Le vote arrive en tête : 54% le jugent efficace. Dans une période de défiance généralisée envers la politique, c’est à la fois rassurant…et insuffisant. Car cela signifie aussi que 46% n’y croient plus vraiment.
Parallèlement, le boycott (48%), la mobilisation sur les réseaux sociaux (46%), la grève (45%) apparaissent comme modes d’action presque aussi efficaces que le bulletin de vote. Plus loin dans le classement, on trouve des chiffres qui ne sont pas majoritaires mais qui pèsent : 40% croient à l’efficacité des blocages de sites économique, commercial ou industriel, 40% aux recours juridiques, 39% aux associations et collectifs citoyens, 37% aux manifestations.
Ce ne sont pas des majorités, certes. Mais ce sont des minorités massives. Quand quatre Français sur dix jugent que bloquer un site industriel peut être efficace, on ne parle plus de marges radicales, on parle d’un répertoire d’actions qui s’est élargi dans les esprits.
Précision importante : nous mesurons ici des perceptions, pas des pratiques. Juger qu’une action est efficace ne signifie pas qu’on y recourra soi-même — il y a toujours un écart, parfois considérable, entre le dire et le faire. Mais ces perceptions comptent : elles dessinent le paysage de ce qui est pensable, légitime et envisageable. Elles sont le terreau dans lequel les mobilisations de demain pourront (ou non) prendre racine.

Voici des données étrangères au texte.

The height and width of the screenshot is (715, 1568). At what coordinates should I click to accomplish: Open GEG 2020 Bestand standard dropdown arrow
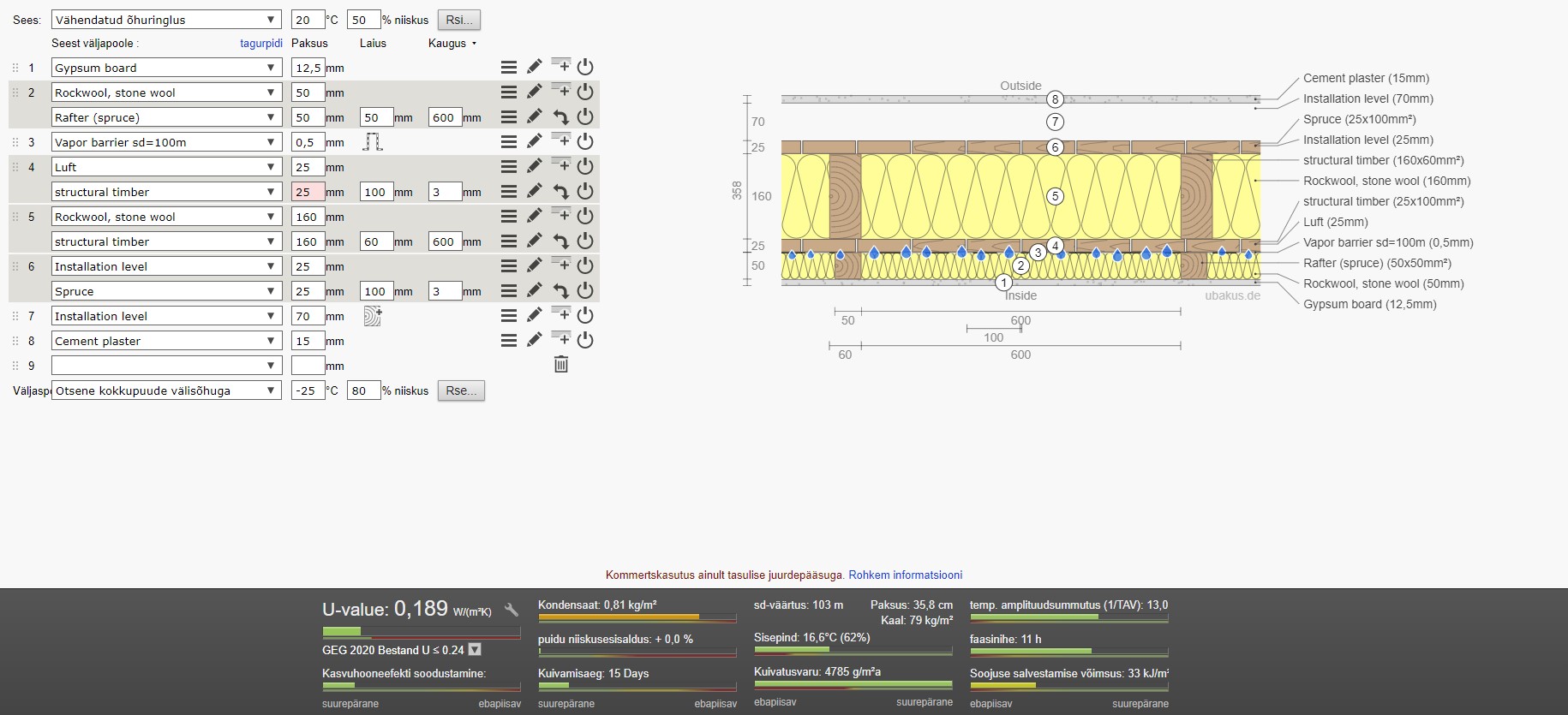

On note d’ailleurs que ceux qui jugent ces actions « très efficaces » restent très minoritaires, ce qui contribue sans doute à marquer la frontière entre ceux qui approuvent et soutiennent de plus ou moins loin, et ceux qui passent ou passeront réellement à l’acte. A ne pas négliger cependant tant l’histoire des mouvements sociaux nous rappelle qu’il n’a jamais fallu des majorités pour faire bouger les lignes — des minorités déterminées y suffisent souvent.
Et puis il y a la question générationnelle.
Chez les moins de 35 ans, le vote reste en tête (60%), et c’est même chez eux qu’il recueille le plus de crédit — ce qui devrait nous garder de tout discours sur une « jeunesse qui ne croit plus à rien ». Paradoxe apparent néanmoins pour cette génération qui est aussi celle qui se déplace moins aux urnes. Une génération qui, en fait, ne rejette pas le principe démocratique, mais dit souvent peiner à trouver une offre politique dans laquelle se reconnaître. L’abstention étant alors moins un renoncement qu’une attente en creux.
La suite du classement complète l’histoire. Les jeunes sont ceux qui croient le plus à l’efficacité des mobilisations via les réseaux sociaux (57% vs 40% chez les 55 ans et plus), des associations et collectifs (50% vs 33%), des manifestations (50% vs 31%). Ils croient aussi davantage aux blocages (47% vs 34%) et 22% d’entre eux (1 jeune sur 5 donc !) jugent efficaces les actions radicales (dégradations, sabotage), pour 6% des plus de 55 ans.
D’ailleurs et sur l’ensemble des modes d’action testés, les moins de 35 ans affichent systématiquement des niveaux de confiance supérieurs à ceux de leurs aînés. Loin d’une jeunesse nihiliste ou désengagée, se dessine ici une génération qui croit davantage que les autres à la possibilité d’agir, tous azimuts. Et qui diversifie ses moyens, élargit le champ des possibles, et ne s’interdit pas grand-chose a priori. Une énergie à prendre au sérieux !
Qu’en retenir pour 2025 ?
D’abord, que les Français — toutes générations confondues — n’ont pas abdiqué. Ils croient encore que l’on peut peser, faire bouger les lignes, obtenir des changements. C’est peut-être une des meilleures nouvelles de cette fin d’année.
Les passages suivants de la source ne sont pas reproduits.